Note

Ray 2.10.0 introduces the alpha stage of RLlib’s “new API stack”. The Ray Team plans to transition algorithms, example scripts, and documentation to the new code base thereby incrementally replacing the “old API stack” (e.g., ModelV2, Policy, RolloutWorker) throughout the subsequent minor releases leading up to Ray 3.0.

See here for more details on how to use the new API stack.

VectorEnv API#

rllib.env.vector_env.VectorEnv#

class ray.rllib.env.vector_env.VectorEnv(observation_space: gymnasium.Space, action_space: gymnasium.Space, num_envs: int)[source]#

An environment that supports batch evaluation using clones of sub-envs.

__init__(observation_space: gymnasium.Space, action_space: gymnasium.Space, num_envs: int)[source]#

Initializes a VectorEnv instance.

Parameters:

observation_space – The observation Space of a single sub-env.
action_space – The action Space of a single sub-env.
num_envs – The number of clones to make of the given sub-env.

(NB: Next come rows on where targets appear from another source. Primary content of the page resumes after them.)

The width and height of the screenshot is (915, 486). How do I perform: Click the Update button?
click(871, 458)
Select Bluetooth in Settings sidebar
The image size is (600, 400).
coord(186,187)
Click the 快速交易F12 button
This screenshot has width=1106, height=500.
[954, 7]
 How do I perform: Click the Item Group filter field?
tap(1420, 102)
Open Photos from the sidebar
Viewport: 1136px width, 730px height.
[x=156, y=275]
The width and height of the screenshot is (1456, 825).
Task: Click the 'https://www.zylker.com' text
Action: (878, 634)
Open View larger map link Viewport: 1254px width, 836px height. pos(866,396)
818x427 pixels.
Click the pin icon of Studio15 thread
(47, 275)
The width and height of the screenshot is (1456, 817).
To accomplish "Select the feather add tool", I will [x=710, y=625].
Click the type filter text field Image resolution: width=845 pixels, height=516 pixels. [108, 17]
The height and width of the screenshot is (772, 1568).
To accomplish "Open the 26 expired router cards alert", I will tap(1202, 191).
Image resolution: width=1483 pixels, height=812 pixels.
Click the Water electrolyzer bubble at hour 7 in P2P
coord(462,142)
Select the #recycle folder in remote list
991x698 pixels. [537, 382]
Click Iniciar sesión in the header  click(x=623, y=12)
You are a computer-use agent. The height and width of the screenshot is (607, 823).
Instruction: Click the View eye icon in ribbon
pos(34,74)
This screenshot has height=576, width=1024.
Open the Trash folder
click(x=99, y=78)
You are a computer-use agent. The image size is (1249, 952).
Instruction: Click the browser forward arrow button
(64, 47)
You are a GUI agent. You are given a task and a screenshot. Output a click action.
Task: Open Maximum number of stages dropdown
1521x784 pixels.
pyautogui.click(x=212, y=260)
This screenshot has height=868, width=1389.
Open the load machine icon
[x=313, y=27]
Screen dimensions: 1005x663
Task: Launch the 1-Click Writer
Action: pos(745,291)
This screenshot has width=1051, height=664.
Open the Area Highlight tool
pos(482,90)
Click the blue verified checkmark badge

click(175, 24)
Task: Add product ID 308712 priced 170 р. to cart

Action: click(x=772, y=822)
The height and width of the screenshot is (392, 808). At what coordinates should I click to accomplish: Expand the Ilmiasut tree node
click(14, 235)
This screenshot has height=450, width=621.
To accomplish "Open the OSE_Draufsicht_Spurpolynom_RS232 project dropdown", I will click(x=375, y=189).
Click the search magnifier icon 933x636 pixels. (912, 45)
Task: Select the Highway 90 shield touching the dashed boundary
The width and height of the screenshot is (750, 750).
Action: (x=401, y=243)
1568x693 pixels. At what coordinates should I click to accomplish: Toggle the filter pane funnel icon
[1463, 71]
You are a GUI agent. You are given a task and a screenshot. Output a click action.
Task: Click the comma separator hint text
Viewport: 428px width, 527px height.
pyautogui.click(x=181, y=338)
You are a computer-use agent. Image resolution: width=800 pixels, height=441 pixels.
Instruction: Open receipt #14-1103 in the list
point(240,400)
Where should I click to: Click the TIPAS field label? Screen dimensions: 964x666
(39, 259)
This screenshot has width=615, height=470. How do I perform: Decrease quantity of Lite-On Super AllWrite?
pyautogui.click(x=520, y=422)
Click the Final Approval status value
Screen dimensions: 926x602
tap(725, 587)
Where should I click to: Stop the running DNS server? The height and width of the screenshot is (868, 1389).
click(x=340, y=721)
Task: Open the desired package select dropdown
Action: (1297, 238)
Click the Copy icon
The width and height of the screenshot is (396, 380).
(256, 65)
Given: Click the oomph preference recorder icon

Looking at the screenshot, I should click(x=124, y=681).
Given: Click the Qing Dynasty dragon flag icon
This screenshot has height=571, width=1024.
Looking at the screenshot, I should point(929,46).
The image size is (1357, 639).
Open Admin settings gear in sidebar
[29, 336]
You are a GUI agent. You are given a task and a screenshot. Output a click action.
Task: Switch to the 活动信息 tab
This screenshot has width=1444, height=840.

static vectorize_gym_envs(make_env: Callable[[int], Any | gymnasium.Env] | None = None, existing_envs: List[gymnasium.Env] | None = None, num_envs: int = 1, action_space: gymnasium.Space | None = None, observation_space: gymnasium.Space | None = None, restart_failed_sub_environments: bool = False, env_config=None, policy_config=None) → _VectorizedGymEnv[source]#

Translates any given gym.Env(s) into a VectorizedEnv object.

Parameters:

make_env – Factory that produces a new gym.Env taking the sub-env’s vector index as only arg. Must be defined if the number of existing_envs is less than num_envs.
existing_envs – Optional list of already instantiated sub environments.
num_envs – Total number of sub environments in this VectorEnv.
action_space – The action space. If None, use existing_envs[0]’s action space.
observation_space – The observation space. If None, use existing_envs[0]’s observation space.
restart_failed_sub_environments – If True and any sub-environment (within a vectorized env) throws any error during env stepping, the Sampler will try to restart the faulty sub-environment. This is done without disturbing the other (still intact) sub-environment and without the RolloutWorker crashing.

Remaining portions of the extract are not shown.